Le discret marché de la certification et de l’inspection est en ébullition. SGS et Bureau Veritas, les deux leaders mondiaux du secteur, envisagent de fusionner. Le communiqué, publié mercredi après des révélations de l’agence Bloomberg, est pour le moins succinct. «Suite à de récents commentaires dans les médias, SGS indique qu’elle est en discussion avec Bureau Veritas au sujet d’un éventuel regroupement d’entreprises. Il n’y a aucune garantie que ces discussions aboutissent à une transaction ou à un autre accord. SGS ne fera pas d’autres commentaires et communiquera en temps voulu, le cas échéant.» La déclaration de Bureau Veritas est tout aussi brève.

Basé à Genève, SGS, numéro un mondial de la certification et de l’inspection, se caractérise par sa discrétion. La firme a beau avoir près de 150 ans, c’est aussi une belle inconnue. Le groupe cultive depuis longtemps un certain secret. Les portraits de la firme dans la presse suisse sont rares, alors que la société a déménagé son siège de Paris à Genève en 1915.

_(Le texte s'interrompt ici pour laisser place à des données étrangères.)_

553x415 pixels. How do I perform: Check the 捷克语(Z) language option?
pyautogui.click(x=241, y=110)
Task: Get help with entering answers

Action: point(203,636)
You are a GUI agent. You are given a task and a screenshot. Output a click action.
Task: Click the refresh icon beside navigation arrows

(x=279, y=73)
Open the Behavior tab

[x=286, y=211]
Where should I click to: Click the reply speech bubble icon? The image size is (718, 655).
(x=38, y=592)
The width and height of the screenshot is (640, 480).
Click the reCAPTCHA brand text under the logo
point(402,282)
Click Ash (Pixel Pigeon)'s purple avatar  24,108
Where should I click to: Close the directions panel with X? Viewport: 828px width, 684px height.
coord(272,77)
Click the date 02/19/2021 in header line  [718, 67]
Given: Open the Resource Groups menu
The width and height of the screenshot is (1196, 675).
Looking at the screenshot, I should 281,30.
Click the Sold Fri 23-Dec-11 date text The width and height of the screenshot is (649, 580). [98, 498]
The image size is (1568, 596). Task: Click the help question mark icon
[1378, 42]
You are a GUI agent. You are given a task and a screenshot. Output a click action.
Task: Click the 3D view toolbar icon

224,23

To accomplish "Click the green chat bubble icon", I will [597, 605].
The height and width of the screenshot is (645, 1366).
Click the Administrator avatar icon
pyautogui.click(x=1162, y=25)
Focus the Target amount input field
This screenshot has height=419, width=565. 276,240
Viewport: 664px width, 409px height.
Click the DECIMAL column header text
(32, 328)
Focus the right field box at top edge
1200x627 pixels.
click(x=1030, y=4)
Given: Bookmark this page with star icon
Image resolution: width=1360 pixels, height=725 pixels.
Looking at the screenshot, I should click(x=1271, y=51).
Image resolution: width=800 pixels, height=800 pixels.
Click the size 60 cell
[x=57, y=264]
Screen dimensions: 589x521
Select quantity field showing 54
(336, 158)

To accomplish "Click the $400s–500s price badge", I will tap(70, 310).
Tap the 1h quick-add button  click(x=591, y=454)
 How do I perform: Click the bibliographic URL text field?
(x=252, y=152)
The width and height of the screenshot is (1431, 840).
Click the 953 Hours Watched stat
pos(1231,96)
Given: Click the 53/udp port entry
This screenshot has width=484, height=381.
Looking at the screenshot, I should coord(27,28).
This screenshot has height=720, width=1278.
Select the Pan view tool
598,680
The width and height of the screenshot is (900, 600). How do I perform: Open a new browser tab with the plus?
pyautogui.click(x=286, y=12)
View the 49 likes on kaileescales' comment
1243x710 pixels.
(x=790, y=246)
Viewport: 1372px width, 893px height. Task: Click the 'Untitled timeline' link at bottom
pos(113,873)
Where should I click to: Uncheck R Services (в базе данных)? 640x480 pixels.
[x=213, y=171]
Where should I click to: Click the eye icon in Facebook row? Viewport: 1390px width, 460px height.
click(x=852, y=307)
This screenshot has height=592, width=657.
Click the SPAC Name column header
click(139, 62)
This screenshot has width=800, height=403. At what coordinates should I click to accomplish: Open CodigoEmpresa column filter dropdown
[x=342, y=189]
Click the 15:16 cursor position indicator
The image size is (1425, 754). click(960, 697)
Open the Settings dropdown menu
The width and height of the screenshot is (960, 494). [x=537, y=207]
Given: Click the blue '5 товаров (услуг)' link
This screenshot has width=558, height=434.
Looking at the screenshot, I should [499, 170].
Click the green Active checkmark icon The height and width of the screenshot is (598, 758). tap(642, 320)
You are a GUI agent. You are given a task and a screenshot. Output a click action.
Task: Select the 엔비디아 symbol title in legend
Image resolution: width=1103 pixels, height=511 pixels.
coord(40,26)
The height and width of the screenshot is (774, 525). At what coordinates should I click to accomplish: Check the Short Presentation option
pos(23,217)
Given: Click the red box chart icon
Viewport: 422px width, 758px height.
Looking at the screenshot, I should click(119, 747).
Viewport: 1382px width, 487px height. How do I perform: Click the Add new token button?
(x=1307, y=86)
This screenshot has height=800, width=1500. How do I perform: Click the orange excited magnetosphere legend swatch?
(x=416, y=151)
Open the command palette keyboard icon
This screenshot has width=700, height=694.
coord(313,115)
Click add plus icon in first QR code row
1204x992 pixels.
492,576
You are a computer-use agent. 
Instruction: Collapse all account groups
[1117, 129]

En poste depuis mars dernier, la directrice générale Géraldine Picaud a cependant rapidement imprimé sa marque, donnant un nouvel élan au groupe. Dans un entretien accordé au Temps en juillet dernier, la Française, ancienne directrice des finances du cimentier suisse Holcim, reconnaissait que l’entreprise «n’est pas évidente à cerner», avant d’ajouter: «Il est important que le public connaisse mieux SGS».

Contrôle des céréales

Fondée en 1878, l’ex-Société générale de surveillance était active à l’origine dans la certification et le contrôle des céréales. La multinationale opère à présent dans un large éventail de secteurs industriels avec près de 100 000 employés – dont environ 200 à Genève – répartis dans 2600 bureaux et laboratoires. Elle affiche une valorisation boursière d’environ 17,6 milliards de francs. En 2023, son chiffre d’affaires s’élevait à 6,62 milliards pour un bénéfice de 553 millions. Ejecté du SMI, de l’indice phare de la bourse suisse, à l’automne 2022, le groupe figure encore dans le top 30 des principales capitalisations de la place zurichoise.

Les sociétés d’inspection et de certification ont un bel avenir, affirmait Géraldine Picaud dans les colonnes du Temps: «Car il y a toujours plus de régulations et de standards, et les chaînes d’approvisionnement sont toujours plus complexes. Il faut en contrôler chaque maillon, selon des normes locales et internationales. Assurer que tel t-shirt est produit sans travail d’enfants, que les pigments utilisés dans son textile sont éthiques et sûrs. Que les puces dans les cartes de paiement sont fiables pour garantir des transferts de paiements internationaux, sans espionnage ni piratage. Il y aura toujours plus besoin de sociétés dans les TIC» [test, inspection et certification, ndlr].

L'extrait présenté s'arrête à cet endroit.